Two of three judges on appeals panel reject dead prosecutor Alberto Nisman’s complaint

A man holds up a sign in support of late prosecutor Alberto Nisman.
A man holds up a sign in support of late prosecutor Alberto Nisman. REUTERS

A federal appeals panel in Buenos Aires on Thursday upheld a lower court’s decision to dismiss a criminal complaint filed by late Argentinean prosecutor Alberto Nisman against President Cristina Fernández de Kirchner for allegedly trying to whitewash his ongoing inquiry into the 1994 bombing of a Jewish community center.

Germán Moldes, the prosecutor who now has the case, has said he will appeal the decision with the country’s highest criminal court next week, according to Argentinean press reports.

Two of the three judges on the Federal Appeals Court sided with a lower court, which threw out the complaint in February after it was reactivated following Nisman’s death. One dissenting magistrate on the appeals bench believed that the investigation should proceed.

The case prosecutor will appeal the decision to a third court next week, say press reports

Nisman’s complaint and his subsequent death have been at the center of intense speculation throughout Argentina, forcing the leftist Fernández de Kirchner administration to use forceful defensive strategies over the past two months.

Nisman, who was found dead in his apartment on January 18 with a gunshot wound to his head, had filed a complaint against the president, her foreign minister and other officials. He accused them of trying to bargain a trade agreement with Iran in exchange for impunity for a group of Iranians who were charged with the 1994 blast at the AMIA Jewish Center that left 85 dead.

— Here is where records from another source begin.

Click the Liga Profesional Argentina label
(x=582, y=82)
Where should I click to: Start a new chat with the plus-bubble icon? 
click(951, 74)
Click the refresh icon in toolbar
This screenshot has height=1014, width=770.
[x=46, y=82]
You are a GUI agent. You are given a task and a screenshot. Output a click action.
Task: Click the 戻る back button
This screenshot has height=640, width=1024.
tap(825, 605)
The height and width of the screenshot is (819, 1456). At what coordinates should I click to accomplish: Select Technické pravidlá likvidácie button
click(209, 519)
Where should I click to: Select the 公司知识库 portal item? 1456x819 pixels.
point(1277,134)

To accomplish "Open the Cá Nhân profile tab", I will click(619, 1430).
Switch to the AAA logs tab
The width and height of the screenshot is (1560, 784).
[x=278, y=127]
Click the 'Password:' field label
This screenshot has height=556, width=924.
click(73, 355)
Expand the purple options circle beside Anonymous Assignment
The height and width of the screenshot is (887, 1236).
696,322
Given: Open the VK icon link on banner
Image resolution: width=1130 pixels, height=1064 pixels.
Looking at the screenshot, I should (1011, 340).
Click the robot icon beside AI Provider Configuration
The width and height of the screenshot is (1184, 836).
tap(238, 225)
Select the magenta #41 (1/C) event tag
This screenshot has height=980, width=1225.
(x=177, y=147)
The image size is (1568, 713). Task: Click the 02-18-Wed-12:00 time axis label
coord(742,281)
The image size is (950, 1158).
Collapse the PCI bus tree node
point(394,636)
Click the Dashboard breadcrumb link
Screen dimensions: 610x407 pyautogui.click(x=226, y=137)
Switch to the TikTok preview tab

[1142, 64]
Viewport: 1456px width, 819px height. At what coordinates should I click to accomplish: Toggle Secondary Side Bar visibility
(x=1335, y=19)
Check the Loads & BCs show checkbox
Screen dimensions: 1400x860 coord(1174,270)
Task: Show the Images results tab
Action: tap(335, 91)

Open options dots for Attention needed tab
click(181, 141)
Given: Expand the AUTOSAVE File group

From the start, the government has denied these allegations and Fernández de Kirchner has speculated that Nisman may have been misled by rogue agents in Argentina’s intelligence services.

The basis of the dead prosecutor’s original complaint is a 2013 Memorandum of Understanding (MOU) signed between Argentina and Iran that called for a joint investigation into the AMIA center car-bombing.

According to reports, Prosecutor Moldes has said he will now take the appeal to the Federal Cassation Court, which is expected to hold a hearing next week.

Gerardo Pollicita, the prosecutor who was assigned to take the case after Nisman’s death, had asked Judge Daniel Rafecas to investigate Fernández de Kirchner, Foreign Minister Héctor Timerman and other officials named in the complaint. But Rafecas ruled that the allegations were baseless since “no crime was committed” because neither Argentina nor Iran applied the MOU.

At the same time, Argentina argued that last year the pact had been declared unconstitutional by the Federal Court in Buenos Aires.

Moldes took over the appeal that had been filed by Pollicita.

On Thursday, Judges Eduardo Freiler and Jorge Ballestero upheld Rafecas’s decision, but their colleague Eduardo Farah said the investigation should be carried out.

“If an issue of such institutional gravity is not investigated, it would only leave room for uncertainty,” Farah wrote in his dissenting opinion.

The political impact of Nisman’s original allegations seems to be diminishing

Nevertheless, the political impact of Nisman’s original allegations seems to be diminishing.

Following a massive February 18 demonstration by some sectors of Argentinean society to honor Nisman, Judge Rafaecas’s legal findings in the first dismissal have weakened the case.

Nevertheless, the investigation into Nisman’s death remains open.

Last weekend, Argentinean Justice Secretary Julián Álvarez suggested that Nisman was either killed or forced to commit suicide – a theory that President Fernández de Kirchner also raised when she wrote about it on her Facebook page earlier this year.

Álvarez’s comments came after the president’s Cabinet chief, Aníbal Fernández, accused Nisman of spending public money on young women and employees who never actually performed any work at the prosecutor’s office.